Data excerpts
-=-=-=-=-

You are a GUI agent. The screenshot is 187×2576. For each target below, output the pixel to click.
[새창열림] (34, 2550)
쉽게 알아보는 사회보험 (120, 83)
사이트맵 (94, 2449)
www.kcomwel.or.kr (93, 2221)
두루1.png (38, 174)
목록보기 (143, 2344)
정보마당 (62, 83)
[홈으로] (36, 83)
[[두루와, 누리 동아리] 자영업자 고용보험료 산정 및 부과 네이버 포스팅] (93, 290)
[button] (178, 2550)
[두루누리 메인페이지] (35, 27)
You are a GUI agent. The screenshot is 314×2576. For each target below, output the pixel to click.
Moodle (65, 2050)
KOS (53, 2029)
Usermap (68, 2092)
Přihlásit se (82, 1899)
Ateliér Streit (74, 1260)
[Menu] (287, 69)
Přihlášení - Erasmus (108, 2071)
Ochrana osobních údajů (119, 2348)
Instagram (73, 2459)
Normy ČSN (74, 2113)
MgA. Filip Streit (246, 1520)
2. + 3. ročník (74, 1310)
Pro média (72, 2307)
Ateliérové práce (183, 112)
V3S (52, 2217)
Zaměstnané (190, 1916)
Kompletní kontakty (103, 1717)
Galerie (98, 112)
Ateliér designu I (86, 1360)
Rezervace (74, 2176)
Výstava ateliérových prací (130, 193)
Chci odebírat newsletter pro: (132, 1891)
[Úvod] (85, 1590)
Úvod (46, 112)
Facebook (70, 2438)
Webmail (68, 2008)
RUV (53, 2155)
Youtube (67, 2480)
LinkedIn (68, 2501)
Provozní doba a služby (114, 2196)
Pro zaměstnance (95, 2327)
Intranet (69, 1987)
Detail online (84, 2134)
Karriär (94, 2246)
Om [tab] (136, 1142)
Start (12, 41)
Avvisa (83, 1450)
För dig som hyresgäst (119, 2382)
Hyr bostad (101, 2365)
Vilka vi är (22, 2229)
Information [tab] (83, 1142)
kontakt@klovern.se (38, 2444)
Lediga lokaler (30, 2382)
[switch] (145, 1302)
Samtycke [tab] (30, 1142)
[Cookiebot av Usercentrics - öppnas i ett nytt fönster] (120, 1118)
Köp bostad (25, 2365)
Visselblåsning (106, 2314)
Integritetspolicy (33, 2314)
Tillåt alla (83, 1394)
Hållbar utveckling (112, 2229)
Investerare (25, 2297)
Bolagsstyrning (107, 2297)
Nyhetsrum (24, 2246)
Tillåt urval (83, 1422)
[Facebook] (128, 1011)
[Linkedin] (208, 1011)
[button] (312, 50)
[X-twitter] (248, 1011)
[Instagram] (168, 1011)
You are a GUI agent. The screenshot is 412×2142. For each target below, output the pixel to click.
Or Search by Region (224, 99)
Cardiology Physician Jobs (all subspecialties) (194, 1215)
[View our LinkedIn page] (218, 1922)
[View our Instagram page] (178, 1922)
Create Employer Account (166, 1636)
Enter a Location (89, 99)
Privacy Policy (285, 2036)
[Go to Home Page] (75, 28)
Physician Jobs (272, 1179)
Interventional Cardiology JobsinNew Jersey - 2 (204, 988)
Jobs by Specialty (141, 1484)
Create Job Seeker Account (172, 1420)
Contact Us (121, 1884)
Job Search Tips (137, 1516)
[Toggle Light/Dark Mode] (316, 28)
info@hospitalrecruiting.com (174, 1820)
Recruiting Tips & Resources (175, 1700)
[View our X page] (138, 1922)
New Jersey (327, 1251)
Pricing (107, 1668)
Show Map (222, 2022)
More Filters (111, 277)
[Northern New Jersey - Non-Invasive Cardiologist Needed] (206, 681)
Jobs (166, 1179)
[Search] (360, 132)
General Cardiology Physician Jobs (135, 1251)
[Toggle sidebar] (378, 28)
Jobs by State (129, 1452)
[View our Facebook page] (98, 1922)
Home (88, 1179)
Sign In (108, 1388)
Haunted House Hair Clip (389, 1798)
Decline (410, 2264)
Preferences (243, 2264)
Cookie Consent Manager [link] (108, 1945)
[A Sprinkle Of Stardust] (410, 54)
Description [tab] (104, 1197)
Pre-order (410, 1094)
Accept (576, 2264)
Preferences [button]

-=-=-=-=-

(EXERCISE DIRECTIONS)
Set down every record above exactly as written.

(ANSWER SECTION)
You are a GUI agent. The screenshot is 187×2576. For each target below, output the pixel to click.
[새창열림] (34, 2550)
쉽게 알아보는 사회보험 (120, 83)
사이트맵 (94, 2449)
www.kcomwel.or.kr (93, 2221)
두루1.png (38, 174)
목록보기 (143, 2344)
정보마당 (62, 83)
[홈으로] (36, 83)
[[두루와, 누리 동아리] 자영업자 고용보험료 산정 및 부과 네이버 포스팅] (93, 290)
[button] (178, 2550)
[두루누리 메인페이지] (35, 27)
You are a GUI agent. The screenshot is 314×2576. For each target below, output the pixel to click.
Moodle (65, 2050)
KOS (53, 2029)
Usermap (68, 2092)
Přihlásit se (82, 1899)
Ateliér Streit (74, 1260)
[Menu] (287, 69)
Přihlášení - Erasmus (108, 2071)
Ochrana osobních údajů (119, 2348)
Instagram (73, 2459)
Normy ČSN (74, 2113)
MgA. Filip Streit (246, 1520)
2. + 3. ročník (74, 1310)
Pro média (72, 2307)
Ateliérové práce (183, 112)
V3S (52, 2217)
Zaměstnané (190, 1916)
Kompletní kontakty (103, 1717)
Galerie (98, 112)
Ateliér designu I (86, 1360)
Rezervace (74, 2176)
Výstava ateliérových prací (130, 193)
Chci odebírat newsletter pro: (132, 1891)
[Úvod] (85, 1590)
Úvod (46, 112)
Facebook (70, 2438)
Webmail (68, 2008)
RUV (53, 2155)
Youtube (67, 2480)
LinkedIn (68, 2501)
Provozní doba a služby (114, 2196)
Pro zaměstnance (95, 2327)
Intranet (69, 1987)
Detail online (84, 2134)
Karriär (94, 2246)
Om [tab] (136, 1142)
Start (12, 41)
Avvisa (83, 1450)
För dig som hyresgäst (119, 2382)
Hyr bostad (101, 2365)
Vilka vi är (22, 2229)
Information [tab] (83, 1142)
kontakt@klovern.se (38, 2444)
Lediga lokaler (30, 2382)
[switch] (145, 1302)
Samtycke [tab] (30, 1142)
[Cookiebot av Usercentrics - öppnas i ett nytt fönster] (120, 1118)
Köp bostad (25, 2365)
Visselblåsning (106, 2314)
Integritetspolicy (33, 2314)
Tillåt alla (83, 1394)
Hållbar utveckling (112, 2229)
Investerare (25, 2297)
Bolagsstyrning (107, 2297)
Nyhetsrum (24, 2246)
Tillåt urval (83, 1422)
[Facebook] (128, 1011)
[Linkedin] (208, 1011)
[button] (312, 50)
[X-twitter] (248, 1011)
[Instagram] (168, 1011)
You are a GUI agent. The screenshot is 412×2142. For each target below, output the pixel to click.
Or Search by Region (224, 99)
Cardiology Physician Jobs (all subspecialties) (194, 1215)
[View our LinkedIn page] (218, 1922)
[View our Instagram page] (178, 1922)
Create Employer Account (166, 1636)
Enter a Location (89, 99)
Privacy Policy (285, 2036)
[Go to Home Page] (75, 28)
Physician Jobs (272, 1179)
Interventional Cardiology JobsinNew Jersey - 2 (204, 988)
Jobs by Specialty (141, 1484)
Create Job Seeker Account (172, 1420)
Contact Us (121, 1884)
Job Search Tips (137, 1516)
[Toggle Light/Dark Mode] (316, 28)
info@hospitalrecruiting.com (174, 1820)
Recruiting Tips & Resources (175, 1700)
[View our X page] (138, 1922)
New Jersey (327, 1251)
Pricing (107, 1668)
Show Map (222, 2022)
More Filters (111, 277)
[Northern New Jersey - Non-Invasive Cardiologist Needed] (206, 681)
Jobs (166, 1179)
[Search] (360, 132)
General Cardiology Physician Jobs (135, 1251)
[Toggle sidebar] (378, 28)
Jobs by State (129, 1452)
[View our Facebook page] (98, 1922)
Home (88, 1179)
Sign In (108, 1388)
Haunted House Hair Clip (389, 1798)
Decline (410, 2264)
Preferences (243, 2264)
Cookie Consent Manager [link] (108, 1945)
[A Sprinkle Of Stardust] (410, 54)
Description [tab] (104, 1197)
Pre-order (410, 1094)
Accept (576, 2264)
Preferences [button]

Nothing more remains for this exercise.